By May, I was fully focused on the upcoming Yuricon event. but I took a moment to write up what was the first of what would become the Yuri Network News. Tokyopop had licensed Between the Sheets by Erica Sakaruzawa – that was certainly newsworthy! And I had, for reasons, decided to go into manga publishing and was pushing our first book, Rica ‘tte Kanji!? by Rica Takashima. It bears repeating that the reason I met Rica was that she had come to that Meow Mix event in 2002. When she told me she was a Yuri manga artist, we both knew our meeting was kismet. 

June 2003 came and with it, an obsessive chronicling of Yuricon 2003.  It rocked and I’m really glad we did it. ^_^

That summer was filled with any number of events and it wasn’t until November 2003 that I reviewed my first anime. All these years I’ve remembered it as being Air Master, but it turns out I’m wrong and the first anime I ever reviewed here was Stellvia of the Universe! Remember that one? I was just thinking about it the other day. Maybe it’s time for a rewatch, huh? ^_^

Another surprise for me is that my first Maria-sama ga Miteru post came before the end of 2003. You’re able to watch my obsession with that series grow in realtime in my posts, from “Hey, this is an interesting thing you should know about,” right to “Must consume all of this immediately.”

I’m not at all surprised at the continuing appeal of many of the foundational series for us, series that set Yuri fans on the path to understanding and enjoy this genre, like Sailor Moon and Revolutionary Girl Utena. I’m thrilled to pieces that old classics like Rose of Versailles and Dear Brother have found renewed interest in a modern age.  I’m still waiting for everyone to rediscover the wonderfulness of Devilman Lady. ^_^ And we’ve encountered so many new series that have established their place in the Yuri canon, from action-adventure like R.O.D and Bodacious Space Pirates, to “new classics” like Sweet Blue Flowers and Puella Magi Madoka Magica. Not to mention amazing, moving series over the years like Simoun, Kaleido Star, and the Girls with guns on the Run trilogy of Noir, Madlax and El Cazador de la Bruja, which gave us so many hours of conversation! And let’s not forget the “classic” Yuri parody series Strawberry Panic!  and Kannazuki no Miko, a series that launched a whole new kind of Yuri fan in the mid-2000s.

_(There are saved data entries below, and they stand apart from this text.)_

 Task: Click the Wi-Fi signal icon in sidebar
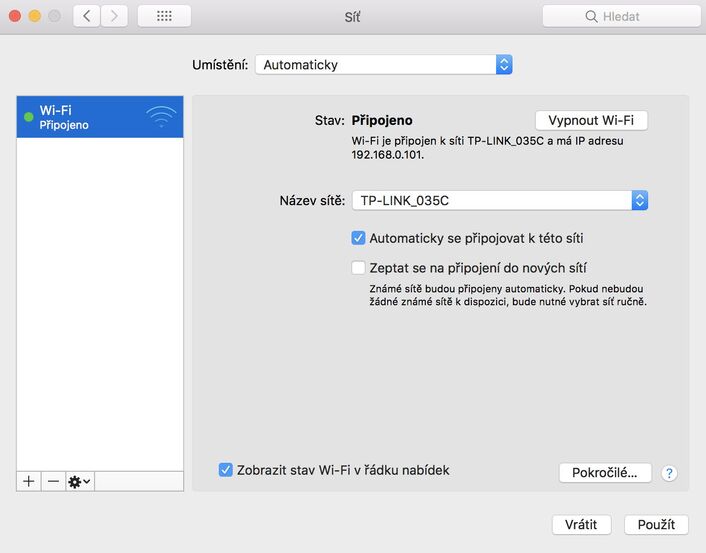tap(160, 117)
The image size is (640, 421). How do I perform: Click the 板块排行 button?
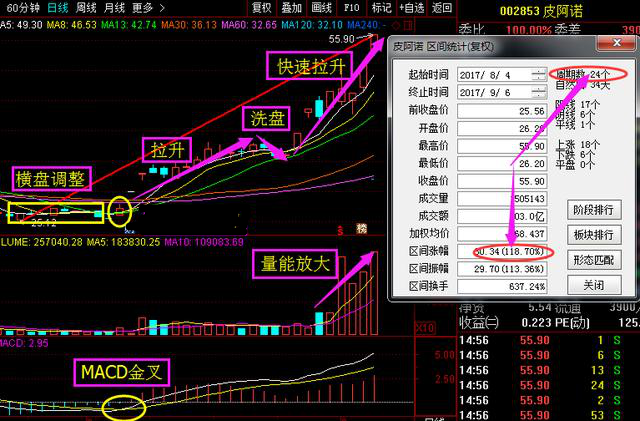593,234
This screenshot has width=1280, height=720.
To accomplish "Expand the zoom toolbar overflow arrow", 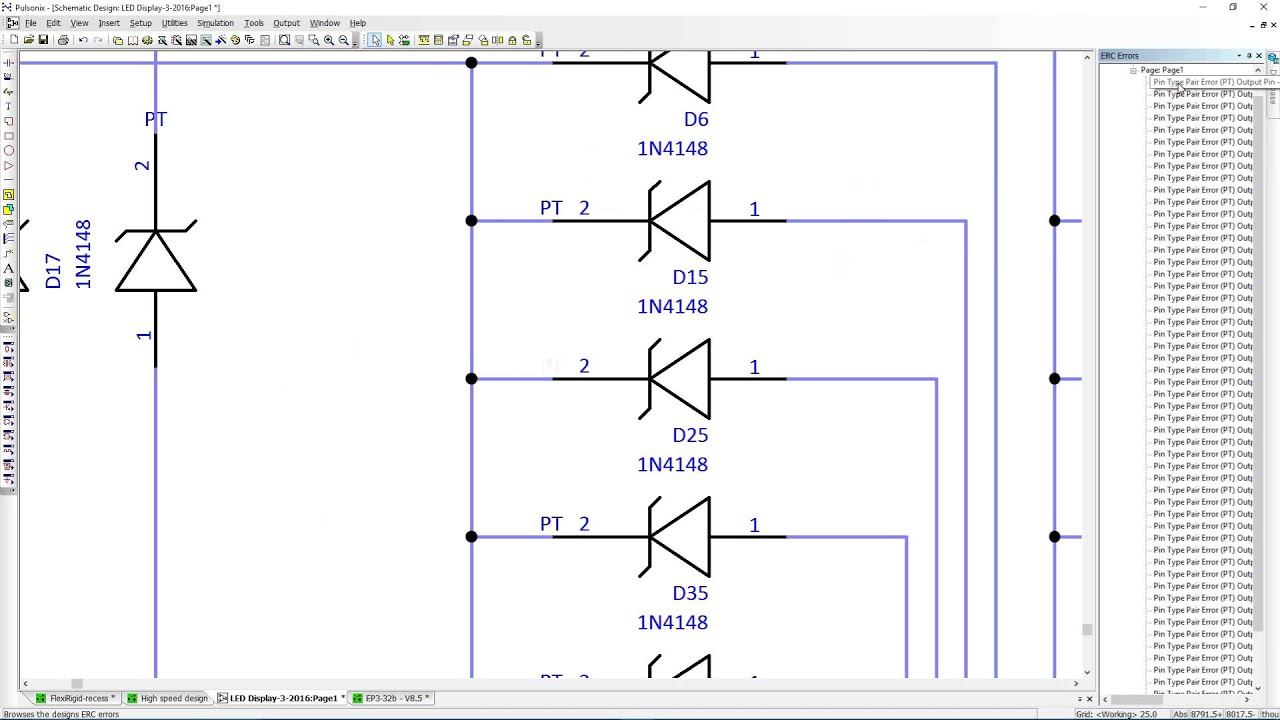I will (355, 43).
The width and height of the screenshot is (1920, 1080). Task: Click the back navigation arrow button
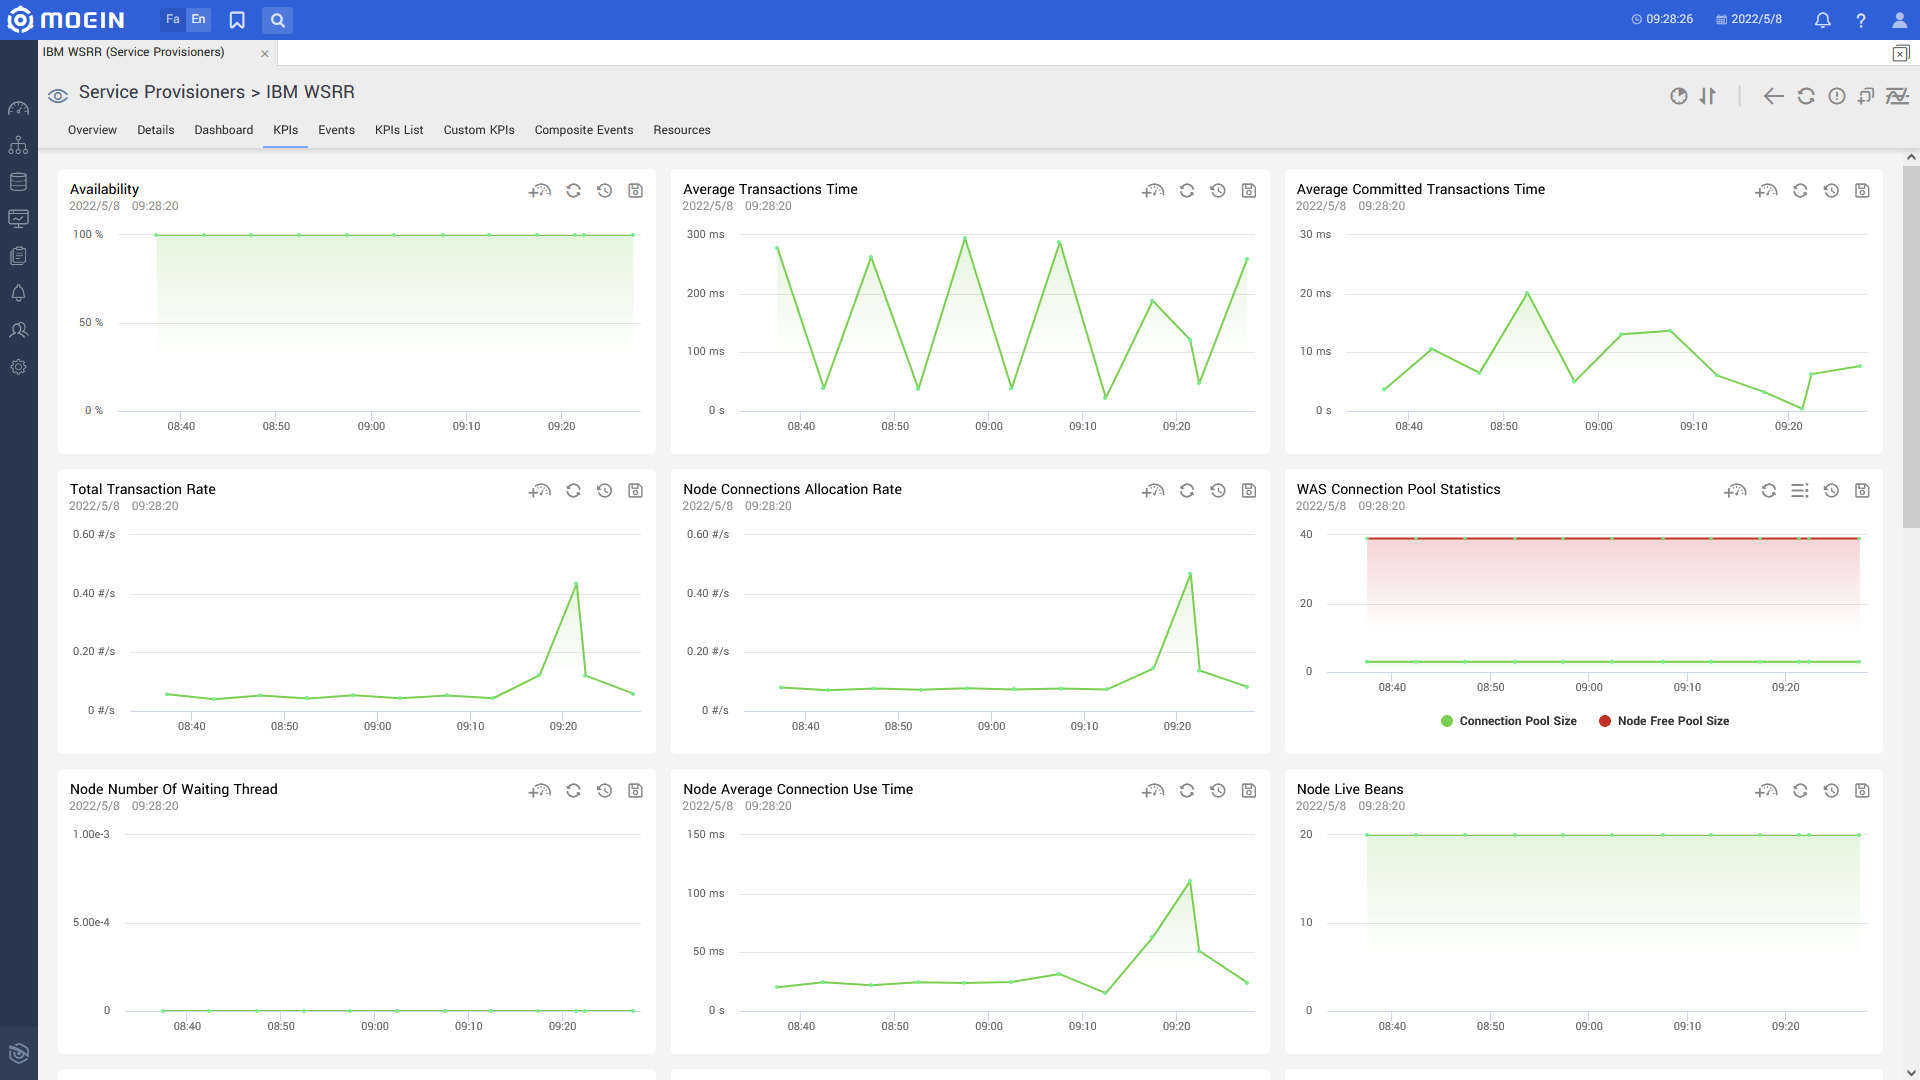click(1774, 95)
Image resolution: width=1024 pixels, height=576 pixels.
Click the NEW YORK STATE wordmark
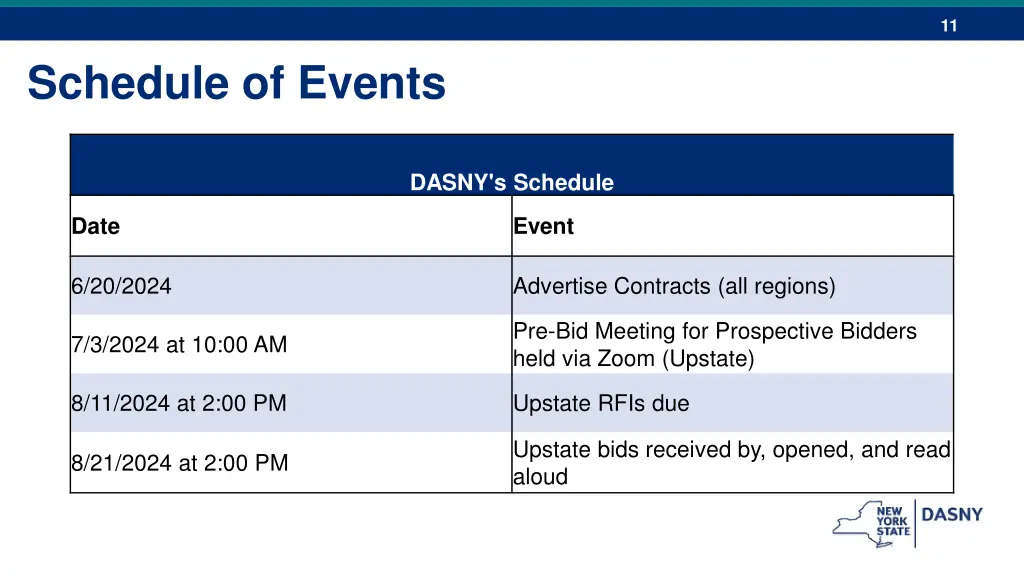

We were able to run Yuricon 2005 in Tokyo and the Yurisai and  Onna! in 2007, both of which I like to think helped set Yuri on a whole new track toward genrehood. As we hit the 10 year mark, the country was heading towards a depression, publishing and distribution was radically altered and the end result was that we shuttered doing both manga publishing and events, but Okazu and Yuricon pivoted to an exciting new focus – public speaking and writing articles on Yuri that would help establish Yuri’s genre bona fides.

And so it has gone, for 15 years, juggling events (both mine and other people’s), talking and writing about Yuri anime and manga. This blog has been through a few renewals over the last decade and a half (and we’re looking at another one in the near future,) but it’s basically stayed the same. I’ve basically stayed the same, I think. Maybe. Or maybe not, but I don’t feel different, although I have less patience with spending time on stuff I’m not going to like, especially as there’s so much great stuff being released these days.  ^_^

What absolute has stayed with me for 15 years as the primary focus on Okazu is this:

Yuri is a way to build a bridge from American lesbian culture to Japanese lesbian culture. It’s true that Yuri is not “ours” as such, having so many owners, but it centers around our stories. That’s really the core concept to me. It’s true that readers, publishers and creators may not be LGBTQ or even interested in telling LGBTQ stories with any sense of  realism or honesty, but in the end, it’s our stories, and our opinions about those stories, that turn Okazu and Yuricon into a community for people all over the world. In 2017, I’d say we’ve been successful. I see more genuinely LGBTQ content in manga and comics and cartoons this year than I ever have before. (Anime is still lagging behind, but that’s not all that surprising.)

And above all other things, it’s that community that I want to celebrate today. I thank you YNN Correspondents, Guest Reviewers, my staff who travel with me and help keep this place running, folks who comment, folks who correct my mistakes and folks who simply enjoy the posts here – you, the Yuri Network, are the pride and joy of Okazu.  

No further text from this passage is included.